José Díaz Pablo

Personal information
- Full name: José Díaz Pablo
- Date of birth: 18 March 1945 (age 80)
- Place of birth: Madrid, Spain
- Position(s): Forward

Senior career*
- Years: Team / Apps / (Gls)
- 1967–1968: Badalona / 3 / (0)
- 1968–1969: Onteniente / 10 / (1)
- 1969–1970: Alcalá
- 1971–1974: Getafe Deportivo
- Alcorcón

Managerial career
- 1979–1982: Alcorcón (youth)
- 1982–1986: Alcorcón
- 1986–1988: Leganés
- 1989–1990: Alcorcón
- 1990–1993: Talavera
- 1998–2000: Alcorcón

= José Díaz Pablo =

Spanish footballer and manager

José Díaz Pablo (born 18 March 1945) is a Spanish retired footballer who played as a forward, and is a former manager.

==Playing career==
Born in Madrid, Díaz Pablo first arrived in Segunda División in 1967 with CF Badalona. He made his professional debut on 12 November 1967, starting in a 1–1 home draw against CE Europa.

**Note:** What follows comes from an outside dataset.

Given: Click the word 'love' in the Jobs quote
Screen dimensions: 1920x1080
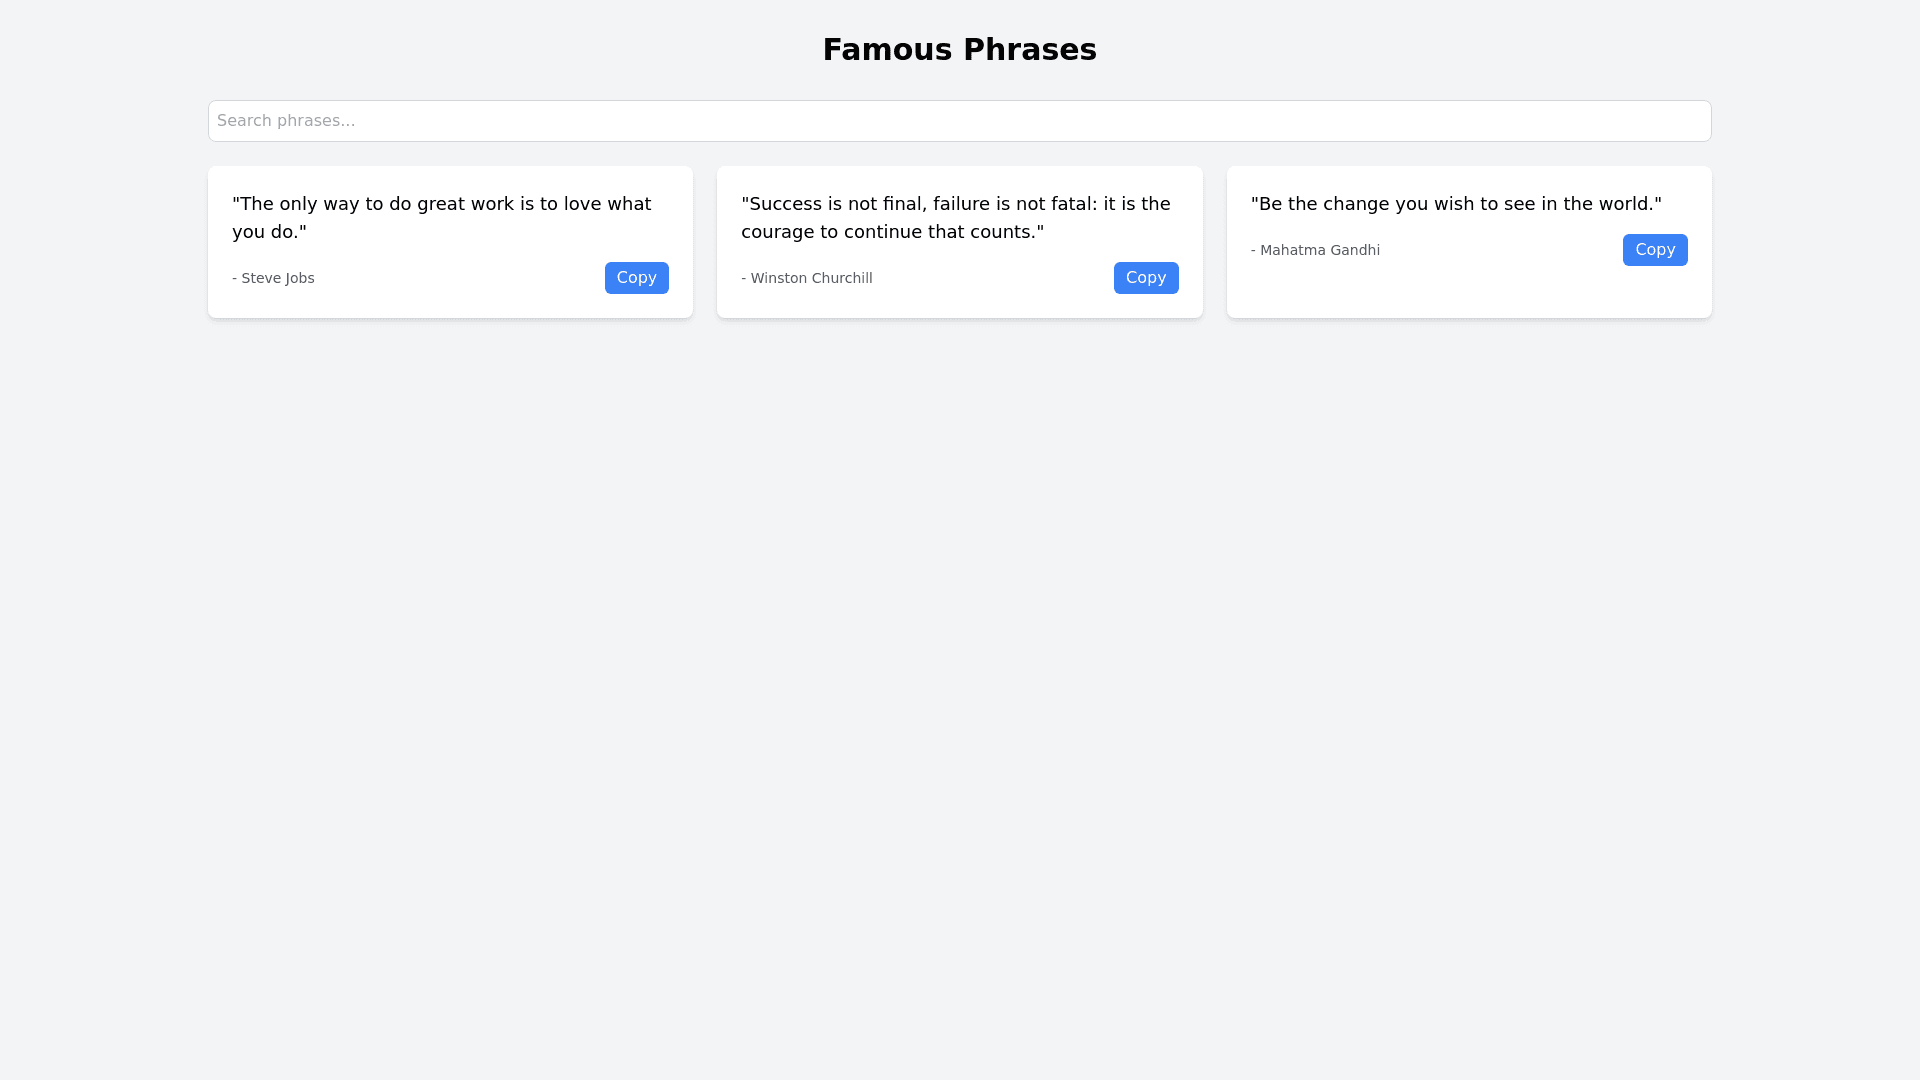Looking at the screenshot, I should click(x=582, y=204).
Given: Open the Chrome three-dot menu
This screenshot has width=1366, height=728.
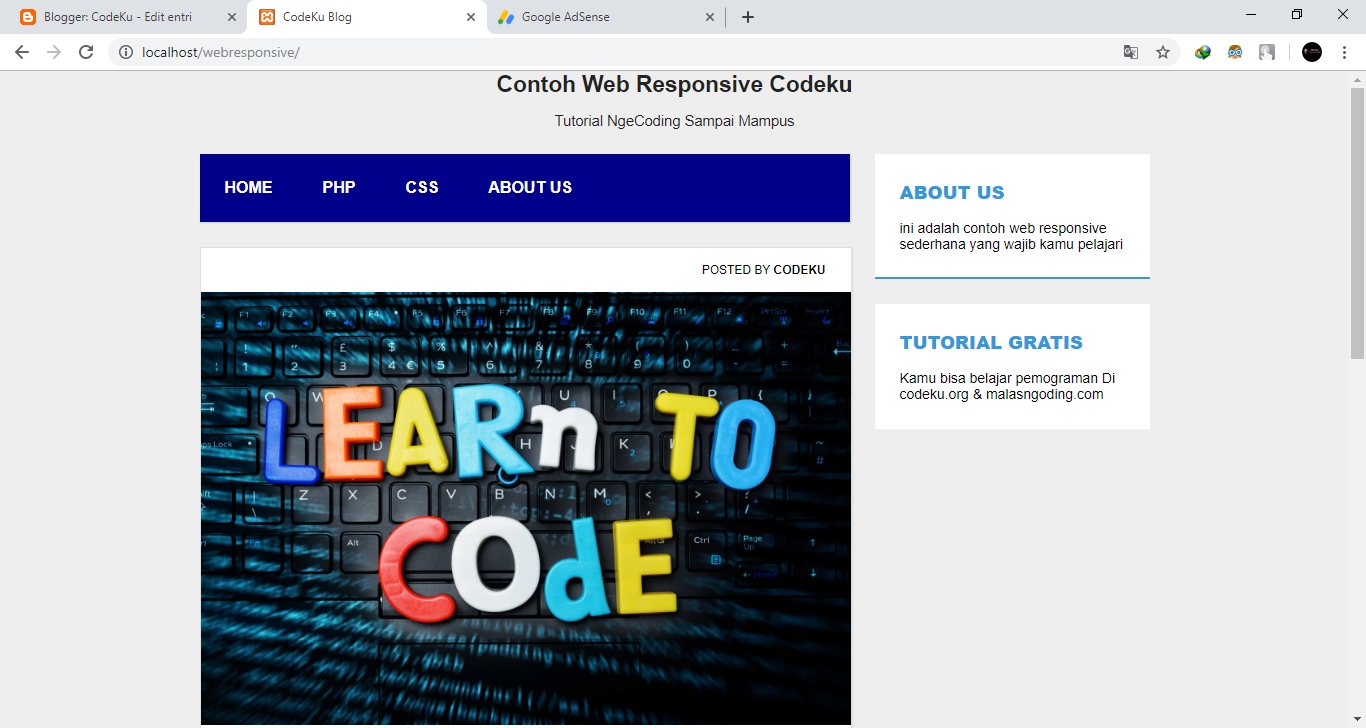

In the 1968 summer Díaz Pablo moved to Onteniente CF, also in the second division. He scored his first professional goal on 29 September, but in a 1–2 away loss against Real Valladolid.

Díaz Pablo subsequently represented AD Alcorcón, and retired with the club.

==Managerial career==
Immediately after retiring Díaz Pablo started working as a manager, coaching his former club Alcorcón's youth setup. He was promoted to the main squad in 1982, and was also in charge of the club for a further two spells, aside from spells at neighbouring sides CD Leganés and Talavera CF.